§ **CONSIGNE A**:
Recopiez fidèlement le passage du texte sur Lina Mathon, de « 1902 - 1993 » à « passionnés de musique. ».

§ **TEXTE DONNÉ**:
- - -

1902 - 1993
Cette musicienne, compositeur, qu'on retrouve pianotant de ses
doigts sur son lit de mort ce qui devait être à coup
sûr, un dernier appel du folklore de son pays, aurait vu,
de son vivant même, son nom sombrer dans le plus complet oubli,
n'eût été la présence d'une poignée
de fidèles passionnés de musique.
L'emprise du piano sur Lina Mathon remonte à ses 4 ans:
«Quand elle allait quelque part où il y avait un,
elle restait assise et le regardait, fascinée». Dans
l'étonnement d'un désir aussi marqué pour cet
âge, ses parents ne firent pas moins alors que de s'en procurer
un et de lui trouver, en la personne de Justin Elie, un maître
sur mesure, sans se douter un instant qu'offert ainsi, ce piano
serait, pour leur fille Lina appelée à y passer sa
vie, plus qu'une véritable passion. Révélée
à elle-même et à son talent, Lina se produit
alors avec tous les maîtres que compte l'époque jusqu'au
jour où, dans l'évidence des limites mêmes du
milieu et de l'impossibilité pour une âme aussi ardente
de se surpasser, son mari Max Fussman (juif polonais réfugié
de la Seconde Guerre mondiale en Haïti et qu'elle épouse
en secondes noces) la décide finalement à partir travailler
à l'Université Catholique de Washington.

- - -

§ **DONNÉES À TRAITER**:

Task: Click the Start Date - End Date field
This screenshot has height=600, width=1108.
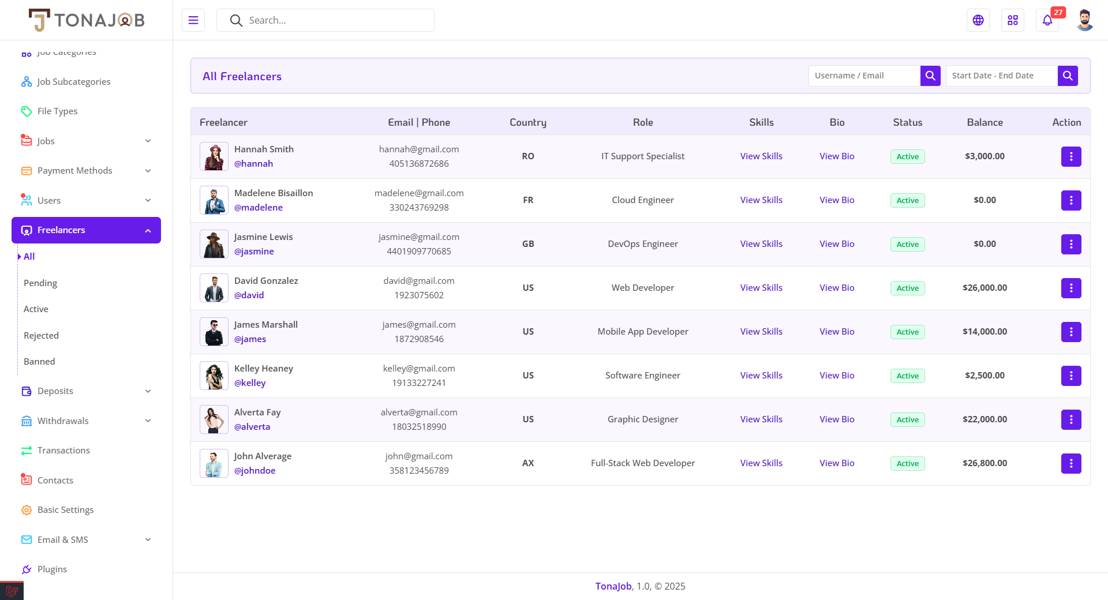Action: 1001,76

- - -

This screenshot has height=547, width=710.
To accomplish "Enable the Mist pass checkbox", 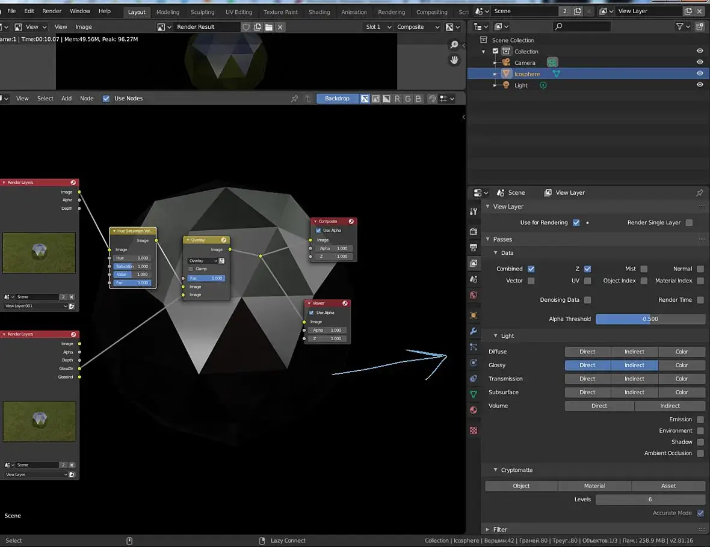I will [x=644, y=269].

- - -

§ **CONSIGNE B**:
Relevez chacune des lignes des données où figure le mot « height ».

§ **CORRIGÉ DÉTAILLÉ A**:
1902 - 1993
Cette musicienne, compositeur, qu'on retrouve pianotant de ses
doigts sur son lit de mort ce qui devait être à coup
sûr, un dernier appel du folklore de son pays, aurait vu,
de son vivant même, son nom sombrer dans le plus complet oubli,
n'eût été la présence d'une poignée
de fidèles passionnés de musique.

§ **CORRIGÉ DÉTAILLÉ B**:
This screenshot has height=600, width=1108.
This screenshot has height=547, width=710.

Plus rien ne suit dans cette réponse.